As far as we know, this is all being done on a single piece of silicon, not with chiplets for different functions all packaged with an interconnect within one socket. We would love to see a die shot of the Kunpeng 920. These Kunpeng processors will presumably be offered in the TaiShan line of servers that are currently being sold with the Hi1616 chips as their motors.
Add it all up, and based on the SPECint2006 CPU benchmarks running the open source GNU compilers, with a rating of 930 or higher on early lab results, Huawei reckons that the 64-core Kunpeng 920 running at 2.6 GHz can deliver 25 percent better performance than mainstream processor rated at 750. The SPECint2006 numbers do not make any sense to us, after reviewing the SPEC CPU benchmarks. They seem to be a factor of 10X higher than SPECint_2006 and nowhere near as high as for the SPECint_rate_2006 test. It is hard to see what the proper comparison might be. If you take the 25 percent integer performance cited by Xu at face value, the gap between the Kunpeng and the Xeons will no doubt close a bit with the impending “Cascade Lake” and future “Cooper Lake” Xeons, and will close even further with the “Ice Lake” Xeons due next year.
As you can see from the chart above, Huawei is not going to have a big advantage when it comes to floating point math, such as the 64-bit math used on the Linpack test. But for storage and analytics, the processor is said to have advantages, and thanks to tuning, it really shows off well on a benchmark test created from a mobile game application running in cloudy infrastructure.

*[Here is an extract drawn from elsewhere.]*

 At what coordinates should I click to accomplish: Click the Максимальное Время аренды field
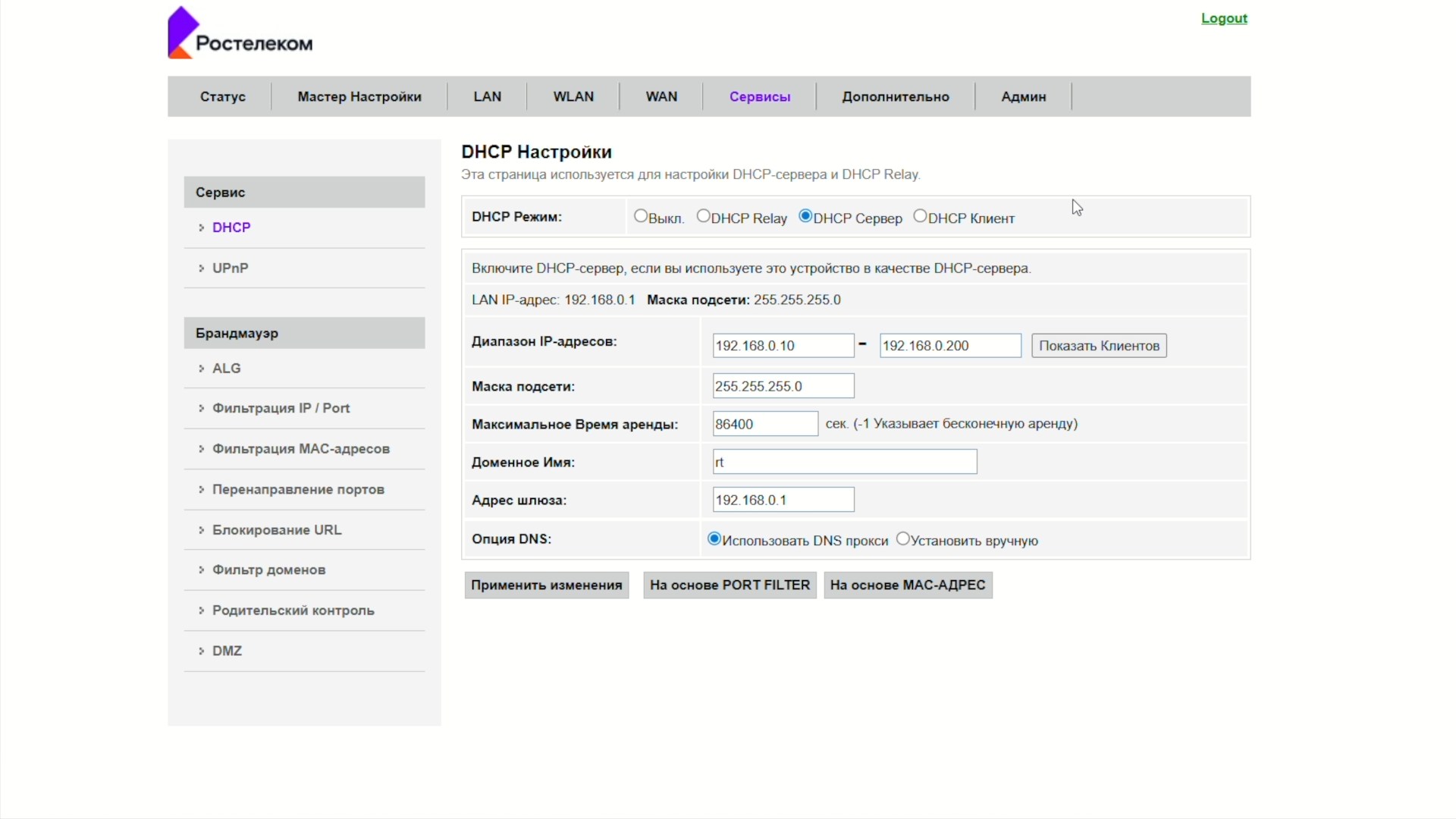(764, 424)
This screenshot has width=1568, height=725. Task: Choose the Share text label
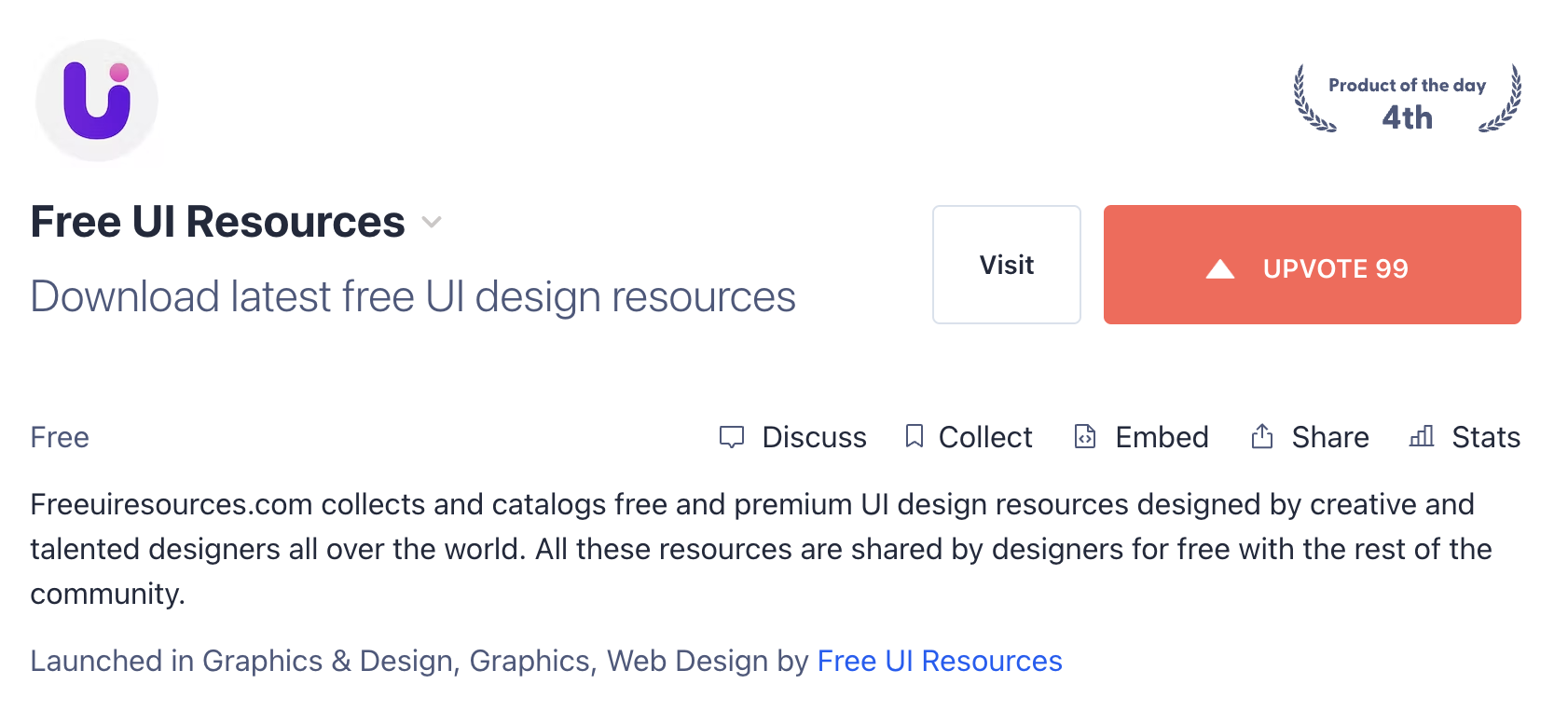[1330, 437]
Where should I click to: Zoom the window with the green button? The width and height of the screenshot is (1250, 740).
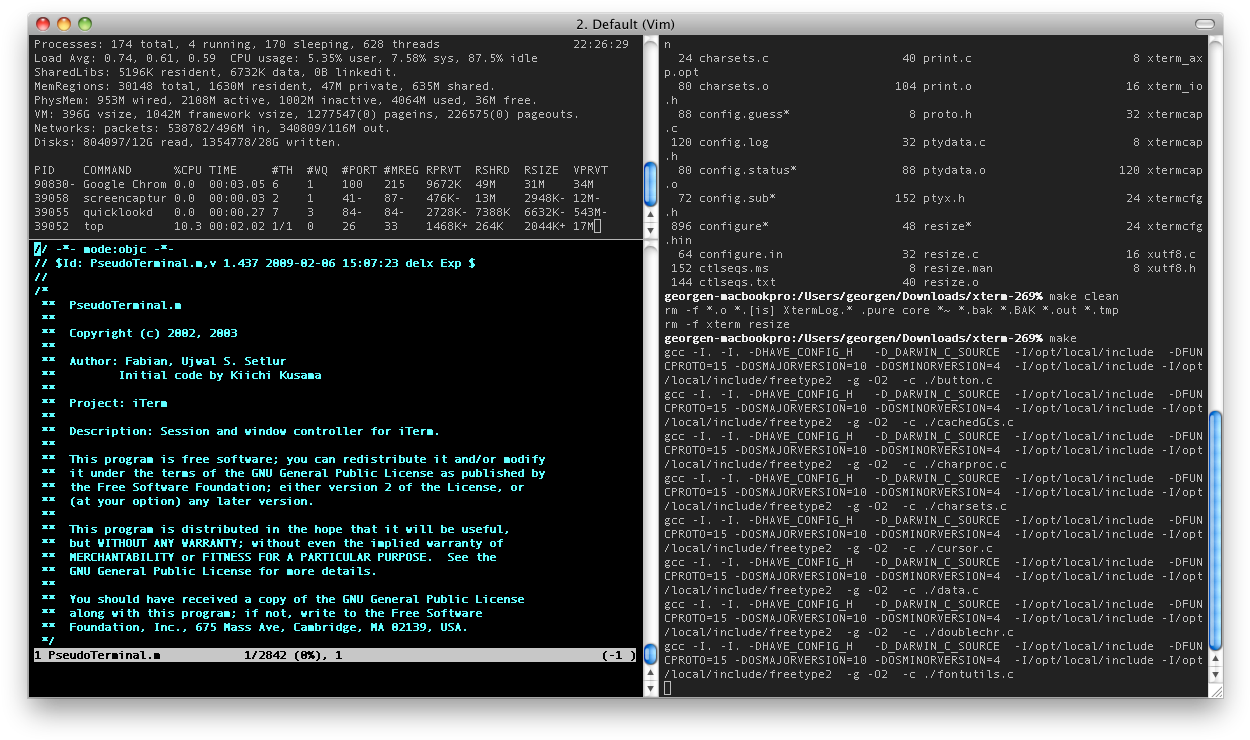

When this Kunpeng 920 chip starts shipping next year, aside from the specifics of the architecture, the big question will be not who wants to buy it, but who will be allowed to buy systems employing it. There is a desire among companies in Asia, particularly China, to buy indigenous components and systems wherever possible and there is some pressure in Europe and tons in the United States to buy systems that have Intel, AMD, IBM, or Marvell processors in them. There is plenty of talk about the security of these chips, with chatter about backdoors and security holes, and none of it within our purview to either confirm or deny. We have no idea, but we know the talk and we know the politics. Huawei has a strong infrastructure business in China, a pretty good one in Asia, a growing one in Africa, a foothold in Europe, very little chance in North America, and who knows about Central and South America. But if the server is fast and cheap, you can bet plenty of customers, no matter where they are located, will find a way to acquire it.